Joining Appling as a backcourt reserve is former walk-on Austin Thornton. The junior has actually started five games on the wing for the Spartans, but has been relegated to the bench as of late. Izzo is high on Thornton’s shooting ability, but so far he has struggled this season, making less than 32% of his threes. Often, Thornton looks nervous when the ball gets in his hands, and he tends to rush things. Defensively, he’s a quality option to guard opposing wings or smaller power forwards, and he buys into Coach Izzo’s active defensive philopshophy.
In the frontcourt, Derrick Nix remains a project in his sophomore season. He struggled with weight loss issues last year and didn’t accompany the team to Maui, reportedly for failing to commit to the team. After the Spartans struggled with Chaminade and lost to Connecticut, Nix was quoted as saying he felt like he let his teammates down, and he soon rejoined the roster.
Unfortunately, Nix still isn’t in very good shape, and he has a long way to go before he’ll be a significant contributor. He can’t move quickly enough to be of any use on pick and rolls, and his lack of speed makes him a huge liability in transition.
One player benefitting from Nix’s struggles is freshman Adreian Payne. He’s incredibly athletic for a 6’10” guy, but is still too undersized to be a star post player in the physical Big 10. For now, his incredible length and surprising hops make him a naturally-talented defender who is giving the team nearly 10 minutes and more than three rebounds per game.
Senior guard Mike Kebler will likely play only a couple of minutes tonight, but he earns a mention for the career outing he had against Prairie View A&M on Saturday.
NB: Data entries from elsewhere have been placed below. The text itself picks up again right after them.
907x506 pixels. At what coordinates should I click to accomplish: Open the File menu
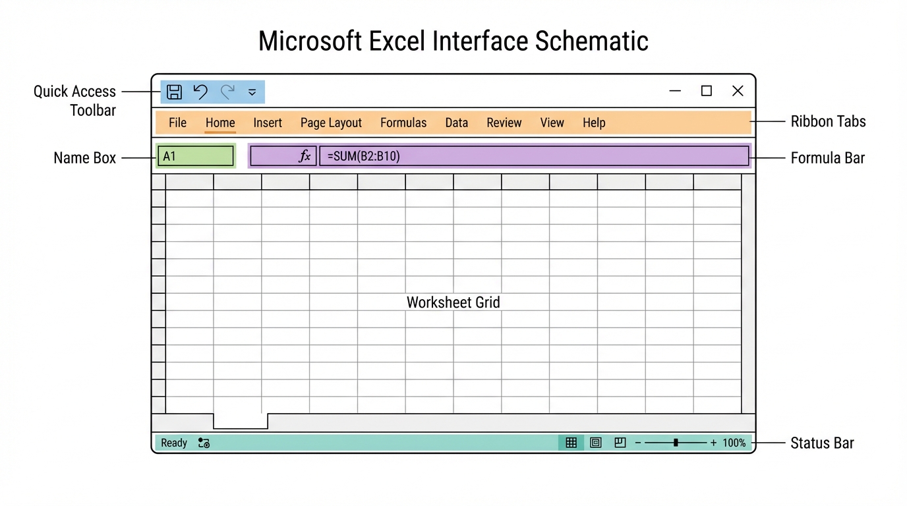[x=177, y=123]
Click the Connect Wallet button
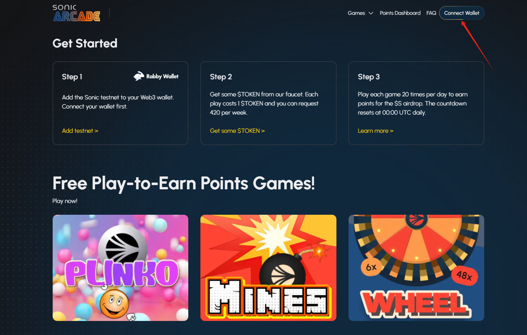Screen dimensions: 527x335 point(461,13)
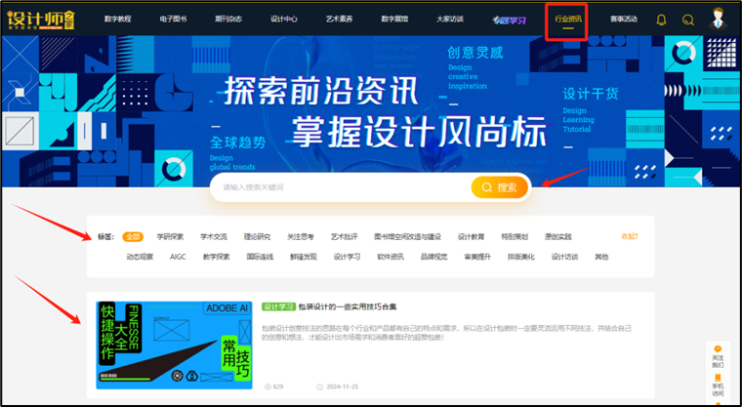Click the keyword search input field
The width and height of the screenshot is (742, 407).
(342, 186)
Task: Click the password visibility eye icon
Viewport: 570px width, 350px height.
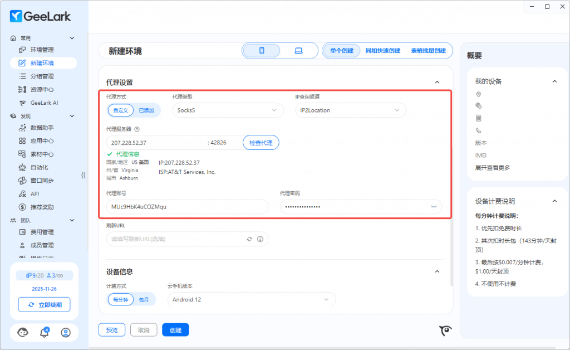Action: (x=434, y=207)
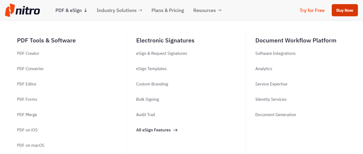Click the Nitro logo icon
Viewport: 363px width, 154px height.
click(10, 10)
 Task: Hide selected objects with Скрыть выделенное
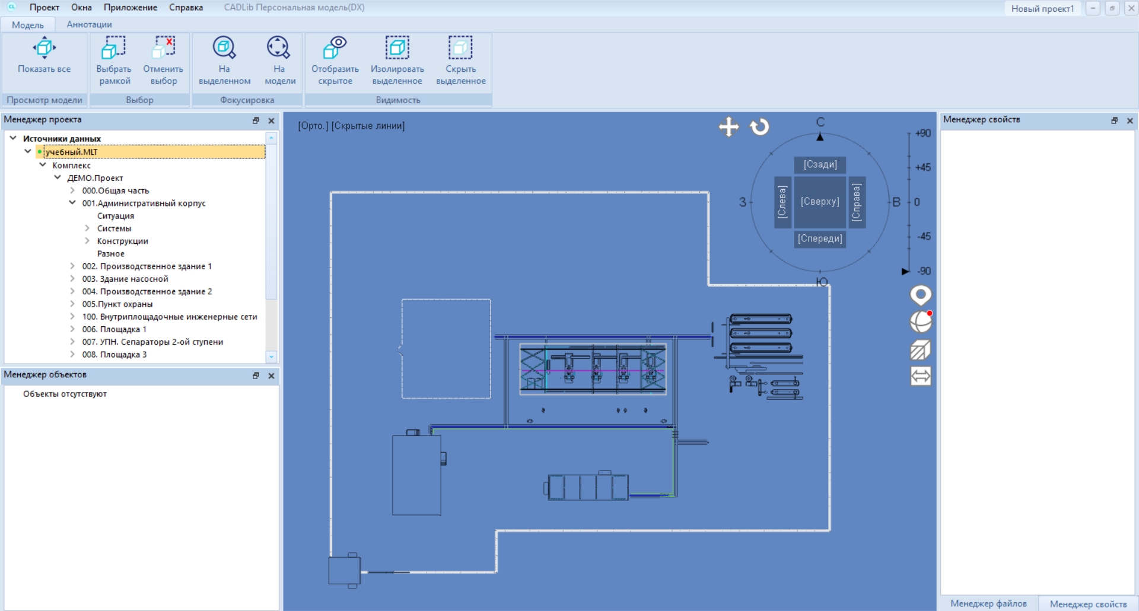coord(460,48)
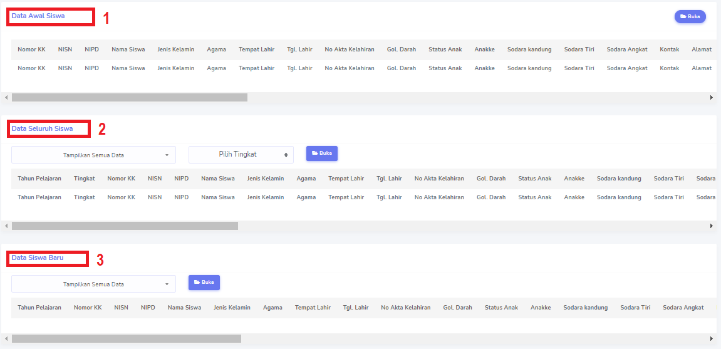The height and width of the screenshot is (349, 721).
Task: Click Kontak header in Data Awal Siswa's top row
Action: 669,49
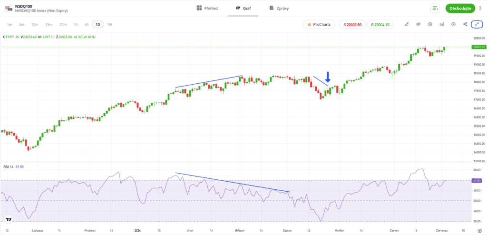Switch to the Přehled tab

[x=207, y=9]
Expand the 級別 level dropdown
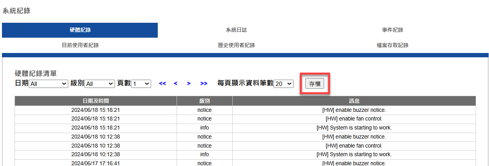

Kebler was averaging just 4.4 minutes and 0.6 points per game as a sparingly-used reserve, but he had the game of his life against the Panthers, scoring eight points in 15 minutes of action.
Keys to the game
For the Longhorns, the most important thing tonight will be an ability to win the rebounding battle, and they must do exceptionally well on the offensive glass. The Spartans have a correlation of 0.81 between their defensive rebounding percentage and their defensive efficiency. In layman’s terms, that means the Spartan defense is very, very reliant on keeping opponents off the offensive glass. The reason offensive rebounds are so important is because Michigan State forces teams to take bad shots. One-and-done possessions are a recipe for disaster.
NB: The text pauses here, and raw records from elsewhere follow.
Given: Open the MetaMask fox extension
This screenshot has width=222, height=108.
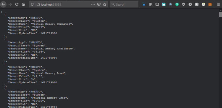Looking at the screenshot, I should coord(210,4).
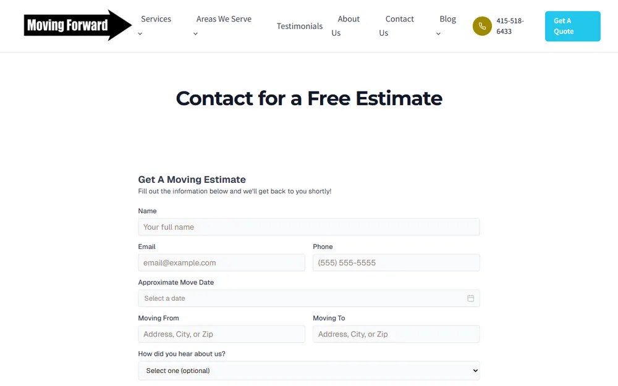Select Areas We Serve menu item
618x386 pixels.
pos(224,19)
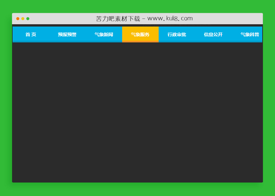275x196 pixels.
Task: Click the red dot in title bar
Action: (x=18, y=19)
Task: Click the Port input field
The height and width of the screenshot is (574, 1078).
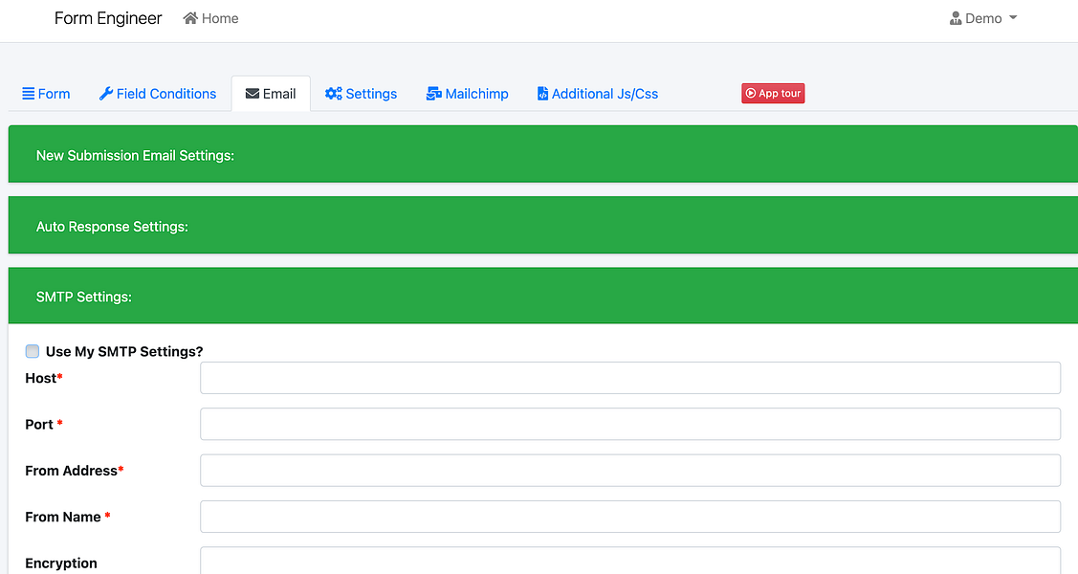Action: tap(629, 424)
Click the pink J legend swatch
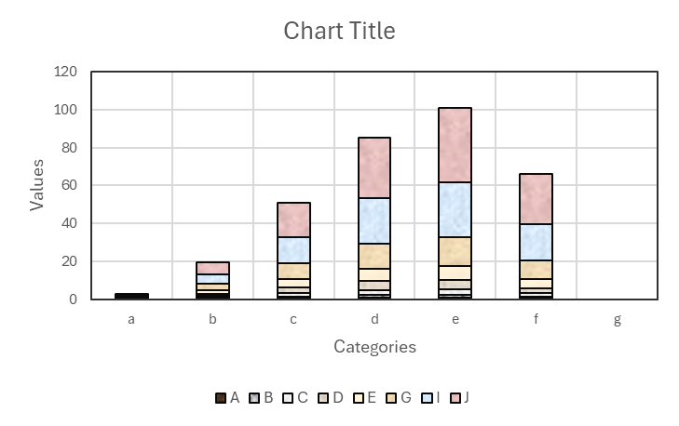679x426 pixels. [455, 398]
On a related note, the Longhorns also need to shoot within the flow of the offense. Like the Spartans, Texas has stretches where the team fails to attack tough defenses and simply settles for bad shots. The Longhorns need to move without the ball, make the extra pass, and work for open looks instead of forcing up three-pointers with a defender just inches away. The two Longhorns we’ll specifically be watching in regard to this will be Jordan Hamilton and J’Covan Brown. Hamilton has greatly improved his shot selection as the season has rolled on, but Brown still tends to force things when the going gets tough.
Finally, Texas needs to pressure the Spartans. The Longhorns haven’t forced that many turnovers this year, but the one glaring weakness of the Michigan State offense is their tendency to cough it up. If the Longhorns let Michigan State get comfortable in their half-court sets, the very talented Spartan shooters are going to have a field day. Texas needs to mix in some full-court pressure, meet the ball handlers beyond the perimeter, and be willing to blitz and double-team when the Spartans use ball screens.